Sunday morning came -- next day the battalions would leave for the front; the church was filled; the volunteers were there, their young faces alight with martial dreams -- visions of the stern advance, the gathering momentum, the rushing charge, the flashing sabers, the flight of the foe, the tumult, the enveloping smoke, the fierce pursuit, the surrender! Then home from the war, bronzed heroes, welcomed, adored, submerged in golden seas of glory! With the volunteers sat their dear ones, proud, happy, and envied by the neighbors and friends who had no sons and brothers to send forth to the field of honor, there to win for the flag, or, failing, die the noblest of noble deaths. The service proceeded; a war chapter from the Old Testament was read; the first prayer was said; it was followed by an organ burst that shook the building, and with one impulse the house rose, with glowing eyes and beating hearts, and poured out that tremendous invocation

*God the all-terrible! Thou who ordainest! Thunder thy clarion and lightning thy sword!*

Then came the "long" prayer. None could remember the like of it for passionate pleading and moving and beautiful language.
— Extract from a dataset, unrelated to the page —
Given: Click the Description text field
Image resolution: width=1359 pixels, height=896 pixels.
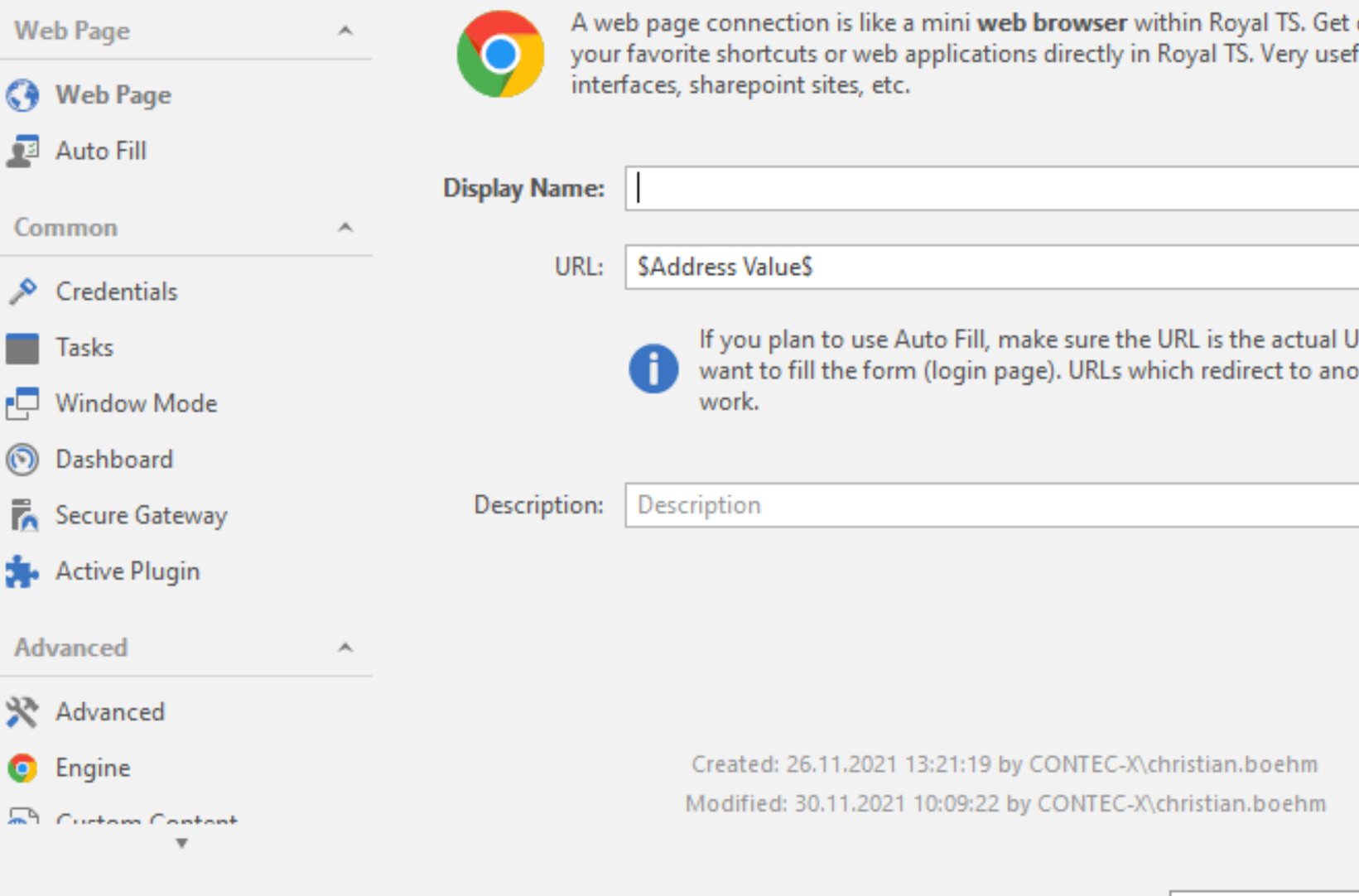Looking at the screenshot, I should pyautogui.click(x=990, y=505).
The burden of its supplication was, that an ever-merciful and benignant Father of us all would watch over our noble young soldiers, and aid, comfort, and encourage them in their patriotic work; bless them, shield them in the day of battle and the hour of peril, bear them in His mighty hand, make them strong and confident, invincible in the bloody onset; help them to crush the foe, grant to them and to their flag and country imperishable honor and glory --

An aged stranger entered and moved with slow and noiseless step up the main aisle, his eyes fixed upon the minister, his long body clothed in a robe that reached to his feet, his head bare, his white hair descending in a frothy cataract to his shoulders, his seamy face unnaturally pale, pale even to ghastliness. With all eyes following him and wondering, he made his silent way; without pausing, he ascended to the preacher's side and stood there waiting. With shut lids the preacher, unconscious of his presence, continued with his moving prayer, and at last finished it with the words, uttered in fervent appeal, "Bless our arms, grant us the victory, O Lord our God, Father and Protector of our land and flag!"

The stranger touched his arm, motioned him to step aside -- which the startled minister did -- and took his place. During some moments he surveyed the spellbound audience with solemn eyes, in which burned an uncanny light; then in a deep voice he said:

"I come from the Throne -- bearing a message from Almighty God!" The words smote the house with a shock; if the stranger perceived it he gave no attention. "He has heard the prayer of His servant your shepherd, and will grant it if such shall be your desire after I, His messenger, shall have explained to you its import -- that is to say, its full import. For it is like unto many of the prayers of men, in that it asks for more than he who utters it is aware of -- except he pause and think.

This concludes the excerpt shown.